À Atarib (à l’est d’Alep), les civils syriens fuient aussi les bombardements des forces armées. A. Watad/AFP
À Atarib (à l’est d’Alep), les civils syriens fuient aussi les bombardements des forces armées. A. Watad/AFP

Syrie. La mort plane sur Idleb

Jeudi 13 Février 2020

Dernière enclave contrôlée par les djihadistes, cette province du Nord-Est syrien est soumise à d’intenses bombardements par Damas et son allié russe.

La bataille d’Idleb sera certainement décisive dans la guerre en Syrie. Cette province du nord-est, frontalière de la Turquie, est désormais la seule non contrôlée par Damas. Ces derniers jours, Ankara y a considérablement renforcé sa présence militaire. Mercredi, l’Armée arabe syrienne s’attelait à sécuriser les environs d’une autoroute clé, reprise la veille aux rebelles et djihadistes, poursuivant leur avancée dans le nord-ouest du pays malgré les tensions croissantes avec la Turquie, parrain de ces groupes insurgés. Désormais, seule la moitié de la province d’Idleb et quelques secteurs attenants des régions d’Alep, Hama et Lattaquié sont encore sous le contrôle des djihadistes de Hayat Tahrir al-Cham (HTS, ex-branche syrienne d’al-Qaida) et de groupes rebelles alliés.

La Turquie redoute la perspective d’un nouvel afflux de réfugiés

Ankara a d’ailleurs menacé de frapper les forces syriennes « partout », en cas de nouvelle attaque contre les forces turques dans la province d’Idleb, accusant Damas et les forces russes d’y commettre des « massacres ». Mercredi, 14 soldats turcs auraient été tués. La Turquie craint que le régime syrien ne gagne davantage de terrain dans le nord-ouest du pays. Officiellement, le gouvernement turc redoute la perspective d’un nouvel afflux de réfugiés, alors que le pays accueille déjà plus de 3,5 millions de Syriens.

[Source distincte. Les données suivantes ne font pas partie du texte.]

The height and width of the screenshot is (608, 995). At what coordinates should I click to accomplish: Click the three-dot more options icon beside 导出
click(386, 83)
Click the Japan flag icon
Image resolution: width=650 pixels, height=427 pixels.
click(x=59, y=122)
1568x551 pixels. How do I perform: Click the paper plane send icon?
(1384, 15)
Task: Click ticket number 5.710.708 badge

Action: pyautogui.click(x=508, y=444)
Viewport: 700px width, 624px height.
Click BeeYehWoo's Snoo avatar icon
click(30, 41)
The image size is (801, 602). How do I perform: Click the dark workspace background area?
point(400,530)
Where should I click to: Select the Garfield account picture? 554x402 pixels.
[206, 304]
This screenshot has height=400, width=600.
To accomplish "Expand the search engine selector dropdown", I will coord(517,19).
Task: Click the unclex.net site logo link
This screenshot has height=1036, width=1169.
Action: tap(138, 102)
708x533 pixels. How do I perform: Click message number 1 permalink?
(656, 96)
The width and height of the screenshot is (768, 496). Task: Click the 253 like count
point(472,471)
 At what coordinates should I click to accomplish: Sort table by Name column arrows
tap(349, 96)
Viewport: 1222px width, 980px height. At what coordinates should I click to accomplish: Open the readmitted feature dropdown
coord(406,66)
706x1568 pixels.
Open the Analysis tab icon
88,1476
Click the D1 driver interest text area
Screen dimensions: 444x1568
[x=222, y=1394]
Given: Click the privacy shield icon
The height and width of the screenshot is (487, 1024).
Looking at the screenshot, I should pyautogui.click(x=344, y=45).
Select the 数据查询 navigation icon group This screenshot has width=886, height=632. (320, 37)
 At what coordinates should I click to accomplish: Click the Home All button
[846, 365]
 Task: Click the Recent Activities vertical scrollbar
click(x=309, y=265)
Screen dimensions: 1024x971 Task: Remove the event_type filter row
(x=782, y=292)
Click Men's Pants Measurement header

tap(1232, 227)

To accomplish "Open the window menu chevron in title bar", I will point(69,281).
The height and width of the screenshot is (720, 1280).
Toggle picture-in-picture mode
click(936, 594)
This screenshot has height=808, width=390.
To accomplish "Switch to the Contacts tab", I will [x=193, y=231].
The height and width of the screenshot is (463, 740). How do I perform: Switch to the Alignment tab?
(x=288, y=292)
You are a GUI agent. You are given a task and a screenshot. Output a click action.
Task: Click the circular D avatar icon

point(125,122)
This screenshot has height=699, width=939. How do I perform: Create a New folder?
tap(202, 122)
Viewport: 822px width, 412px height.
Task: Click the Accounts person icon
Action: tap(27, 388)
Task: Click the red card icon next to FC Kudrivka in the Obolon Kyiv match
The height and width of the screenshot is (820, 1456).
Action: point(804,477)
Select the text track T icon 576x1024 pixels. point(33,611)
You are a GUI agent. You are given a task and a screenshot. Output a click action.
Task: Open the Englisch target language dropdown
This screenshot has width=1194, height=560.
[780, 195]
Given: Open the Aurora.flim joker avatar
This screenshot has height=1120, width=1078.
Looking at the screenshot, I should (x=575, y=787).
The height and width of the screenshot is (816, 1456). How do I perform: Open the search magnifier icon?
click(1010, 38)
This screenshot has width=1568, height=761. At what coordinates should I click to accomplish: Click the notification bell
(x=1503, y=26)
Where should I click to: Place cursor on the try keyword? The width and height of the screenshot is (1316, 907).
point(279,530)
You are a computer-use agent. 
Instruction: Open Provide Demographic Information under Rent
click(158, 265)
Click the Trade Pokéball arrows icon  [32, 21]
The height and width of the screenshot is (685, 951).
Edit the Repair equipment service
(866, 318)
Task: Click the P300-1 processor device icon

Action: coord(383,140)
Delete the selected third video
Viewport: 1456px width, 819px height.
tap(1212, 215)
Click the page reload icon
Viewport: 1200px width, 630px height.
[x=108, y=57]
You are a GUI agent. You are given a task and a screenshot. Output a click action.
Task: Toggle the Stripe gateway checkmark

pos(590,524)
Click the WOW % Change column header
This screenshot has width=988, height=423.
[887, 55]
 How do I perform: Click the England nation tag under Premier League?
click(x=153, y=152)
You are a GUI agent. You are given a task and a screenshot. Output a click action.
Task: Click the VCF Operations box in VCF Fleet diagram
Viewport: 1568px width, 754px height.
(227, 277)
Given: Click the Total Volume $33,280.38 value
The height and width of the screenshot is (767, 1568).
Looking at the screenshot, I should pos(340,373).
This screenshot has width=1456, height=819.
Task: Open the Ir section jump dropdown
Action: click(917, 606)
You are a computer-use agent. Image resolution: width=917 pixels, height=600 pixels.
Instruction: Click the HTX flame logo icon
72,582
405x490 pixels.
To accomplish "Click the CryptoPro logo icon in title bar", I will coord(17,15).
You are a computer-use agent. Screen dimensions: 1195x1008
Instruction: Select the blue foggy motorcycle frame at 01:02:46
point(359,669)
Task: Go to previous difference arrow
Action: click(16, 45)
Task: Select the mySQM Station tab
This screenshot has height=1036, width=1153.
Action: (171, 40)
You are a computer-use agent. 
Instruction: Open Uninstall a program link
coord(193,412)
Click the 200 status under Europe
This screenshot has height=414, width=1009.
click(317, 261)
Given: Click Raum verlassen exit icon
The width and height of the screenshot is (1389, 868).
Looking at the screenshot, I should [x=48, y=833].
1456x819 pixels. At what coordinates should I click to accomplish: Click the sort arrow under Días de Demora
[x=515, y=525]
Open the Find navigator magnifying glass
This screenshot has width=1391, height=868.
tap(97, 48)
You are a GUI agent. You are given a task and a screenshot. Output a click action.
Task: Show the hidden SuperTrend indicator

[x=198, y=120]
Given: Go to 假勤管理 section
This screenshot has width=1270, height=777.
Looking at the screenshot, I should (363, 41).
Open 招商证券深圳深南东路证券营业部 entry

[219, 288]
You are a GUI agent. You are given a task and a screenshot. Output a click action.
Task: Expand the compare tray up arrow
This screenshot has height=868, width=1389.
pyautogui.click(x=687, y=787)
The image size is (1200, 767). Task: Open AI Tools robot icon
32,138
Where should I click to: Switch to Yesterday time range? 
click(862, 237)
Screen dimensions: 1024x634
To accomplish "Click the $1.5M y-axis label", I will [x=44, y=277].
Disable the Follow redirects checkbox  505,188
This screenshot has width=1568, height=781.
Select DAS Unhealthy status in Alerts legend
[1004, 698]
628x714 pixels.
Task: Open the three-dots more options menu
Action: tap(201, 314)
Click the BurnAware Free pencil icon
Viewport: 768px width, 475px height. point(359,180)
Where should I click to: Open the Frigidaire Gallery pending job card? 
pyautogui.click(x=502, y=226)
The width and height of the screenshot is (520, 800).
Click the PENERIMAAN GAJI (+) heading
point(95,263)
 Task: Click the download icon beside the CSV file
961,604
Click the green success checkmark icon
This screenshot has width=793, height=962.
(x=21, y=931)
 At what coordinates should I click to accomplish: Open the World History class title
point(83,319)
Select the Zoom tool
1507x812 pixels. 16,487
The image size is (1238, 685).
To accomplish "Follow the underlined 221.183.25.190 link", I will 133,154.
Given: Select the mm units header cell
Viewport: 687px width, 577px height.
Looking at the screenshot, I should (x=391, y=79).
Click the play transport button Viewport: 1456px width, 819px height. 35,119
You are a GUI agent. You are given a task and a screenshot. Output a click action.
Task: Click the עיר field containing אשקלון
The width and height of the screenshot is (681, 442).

La population syrienne vit en réalité un énième épisode des guerres larvées qui se jouent sur son territoire. La région fait théoriquement l’objet d’un accord de « désescalade » entre Ankara et Moscou mais la Turquie y a considérablement renforcé sa présence militaire. Ankara ne respecte pas les accords russo-turcs pour un cessez-le-feu en Syrie et ne fait rien pour « neutraliser les terroristes » dans la région rebelle d’Idleb, a accusé le porte-parole du Kremlin, Dmitri Peskov. Évoquant les accords de Sotchi conclus en octobre 2019, entre les deux pays, il a expliqué que la Turquie avait « l’obligation de neutraliser les groupes terroristes » mais que « tous ces groupes bombardent les troupes syriennes et mènent des actions agressives contre les installations militaires russes. (…) Ceci est inacceptable et va à l’encontre des accords de Sotchi », a poursuivi le porte-parole du président russe. Il a dans le même temps dédouané les forces syriennes, qui frappent selon lui « les terroristes, et non les civils ». De son côté, Damas a accusé le président turc Recep Tayyip Erdogan d’être « déconnecté de la réalité ».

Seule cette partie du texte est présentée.